I was only five years old when Twin Peaks first aired in April of 1990.  Needless to say, my parents got to enjoy the show without me as it aired way past my bedtime.  It wasn’t until the summer of 2008, while I was stuck at home with my arm in a sling for two wonderful and strange weeks, that I first watched the series.  Thanks to a recommendation from a neighbor and a fantastic local video rental store, I fell madly and deeply down the Twin Peaks rabbit hole.  At times I wasn’t sure how much of Twin Peaks was just Twin Peaks, and how much was the prescription pain killers I was on.  My little studio morphed into an owl cave while I took short breaks from my binge-watching to listen to the soundtrack on repeat.  Was this reality, or some strange and twisted dream?

Something about the blend of comedy with morbidity, absurdity with tragedy, and terror with soap-opera-level drama spoke to me on a level that I never knew existed before.  I remember the first time I saw the scene where Leland Palmer threw himself onto Laura’s descending coffin, causing the lift to malfunction and you hear an unknown man in the background shout, “The whole thing has gone haywire!”  I laughed so hard that I had tears streaming down my face.  Or was I actually crying, because it was all so tragic?  I remember laughing and crying along with Audrey as she watched Leland have a dancing breakdown at The Great Northern.  I remember holding my breath throughout the entire “reveal” scene in the second season, and sobbing when Señor Droolcup heartbreakingly said, “I am so sorry.” I remember feeling like I was in an uncannily familiar nightmare during the last episode as Dale tried to find his way out of the Red Room. I remember thinking, “It’s okay, there’s a sequel,” but then finishing Fire, Walk with Me with more questions, not a single answer, and a hole in my heart.

Promise you won’t report me, but I daydreamed for quite a while of kidnapping David Lynch and torturing him until he told me Coop’s fate.  I would keep him in a dark room with a malfunctioning fluorescent light.  And, I don’t know, hang a basket of tarantulas from a string tied to his teeth, or something.  Until he told me everything.  Of course, I could try to just leave it to my own imagination of how or if Coop escaped the black lodge, but I really could care less what my own poor brain could come up with.  I had to know what Lynch imagined in his own beautiful brain for the potential season 3.

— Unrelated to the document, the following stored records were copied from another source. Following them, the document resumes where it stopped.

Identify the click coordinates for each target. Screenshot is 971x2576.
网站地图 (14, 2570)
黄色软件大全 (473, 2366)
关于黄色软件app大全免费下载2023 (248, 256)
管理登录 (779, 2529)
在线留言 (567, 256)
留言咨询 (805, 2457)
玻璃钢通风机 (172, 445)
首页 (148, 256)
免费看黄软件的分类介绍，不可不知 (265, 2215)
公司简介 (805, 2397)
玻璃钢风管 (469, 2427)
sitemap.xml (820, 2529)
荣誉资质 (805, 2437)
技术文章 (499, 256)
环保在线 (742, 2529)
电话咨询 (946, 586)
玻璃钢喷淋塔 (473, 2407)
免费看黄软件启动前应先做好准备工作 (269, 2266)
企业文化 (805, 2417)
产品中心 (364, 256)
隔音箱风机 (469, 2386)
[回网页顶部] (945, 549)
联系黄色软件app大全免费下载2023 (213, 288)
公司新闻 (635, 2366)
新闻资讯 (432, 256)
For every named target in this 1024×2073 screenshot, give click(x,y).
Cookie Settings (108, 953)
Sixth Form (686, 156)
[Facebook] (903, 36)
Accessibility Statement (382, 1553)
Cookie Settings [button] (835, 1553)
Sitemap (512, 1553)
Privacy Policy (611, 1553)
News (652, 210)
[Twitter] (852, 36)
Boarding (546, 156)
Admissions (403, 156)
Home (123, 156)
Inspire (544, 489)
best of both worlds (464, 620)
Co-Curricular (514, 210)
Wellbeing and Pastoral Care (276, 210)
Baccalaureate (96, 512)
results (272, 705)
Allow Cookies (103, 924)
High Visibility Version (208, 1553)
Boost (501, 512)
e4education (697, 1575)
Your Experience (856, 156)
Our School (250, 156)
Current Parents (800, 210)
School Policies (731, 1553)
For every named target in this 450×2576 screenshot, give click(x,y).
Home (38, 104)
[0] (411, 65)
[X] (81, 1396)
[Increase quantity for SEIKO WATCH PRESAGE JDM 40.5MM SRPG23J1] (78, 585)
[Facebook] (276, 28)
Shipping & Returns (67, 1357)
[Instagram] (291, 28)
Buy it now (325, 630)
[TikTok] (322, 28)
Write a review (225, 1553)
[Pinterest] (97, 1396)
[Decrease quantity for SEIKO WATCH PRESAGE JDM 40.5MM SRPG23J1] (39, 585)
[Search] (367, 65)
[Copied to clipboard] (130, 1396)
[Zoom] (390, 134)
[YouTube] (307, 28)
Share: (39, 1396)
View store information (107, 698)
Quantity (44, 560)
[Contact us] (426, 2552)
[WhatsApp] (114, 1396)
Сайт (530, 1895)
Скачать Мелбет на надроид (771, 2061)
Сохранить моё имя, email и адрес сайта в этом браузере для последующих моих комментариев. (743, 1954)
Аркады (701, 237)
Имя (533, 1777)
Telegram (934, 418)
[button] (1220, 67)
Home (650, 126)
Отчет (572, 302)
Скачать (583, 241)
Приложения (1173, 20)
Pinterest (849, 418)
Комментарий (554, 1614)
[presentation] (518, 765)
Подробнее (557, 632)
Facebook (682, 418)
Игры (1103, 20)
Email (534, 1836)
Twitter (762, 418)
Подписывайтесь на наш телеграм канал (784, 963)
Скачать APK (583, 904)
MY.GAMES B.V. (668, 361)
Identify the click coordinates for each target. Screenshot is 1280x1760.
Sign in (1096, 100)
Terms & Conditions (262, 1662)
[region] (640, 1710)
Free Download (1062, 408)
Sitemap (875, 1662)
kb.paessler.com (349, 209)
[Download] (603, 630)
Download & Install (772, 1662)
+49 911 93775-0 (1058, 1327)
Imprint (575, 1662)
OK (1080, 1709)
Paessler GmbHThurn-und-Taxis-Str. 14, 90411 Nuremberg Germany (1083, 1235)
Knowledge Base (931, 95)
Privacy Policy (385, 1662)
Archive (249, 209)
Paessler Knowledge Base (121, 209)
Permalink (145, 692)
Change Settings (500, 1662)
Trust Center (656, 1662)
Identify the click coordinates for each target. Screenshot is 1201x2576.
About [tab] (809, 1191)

And now, here we are.  I have been waiting for nine excruciating years for this, and I keep thinking that there are people who have waited nearly three times as long.  I keep thinking about all the people who wanted more than anything to have some sort of conclusion to the season 2 cliffhanger but couldn’t survive the 26-year wait.  And I keep thinking, I better not die before I get a chance to experience this.  And yet I know, I know Mr. Lynch isn’t going to leave us feeling satisfied.  That’s just not his style.  Why give answers when you can give more questions?  Why let us sleep easy at night?  Why would he have the fan following he does if he didn’t cause us to tear our hair out in frustration trying to figure out what on earth he is doing to our brains?!

Anyway.  I couldn’t be more excited for the return of Twin Peaks.  And as much as I can’t picture how the technology of our era is going to fit into the 1950’s nostalgic feel of Twin Peaks, I am glad that I have the technology to connect with all you other Peakers, hear your own stories of initiation, and join in on the collective excitement of the unbelievable, dream-come-true fact that IT IS HAPPENING AGAIN.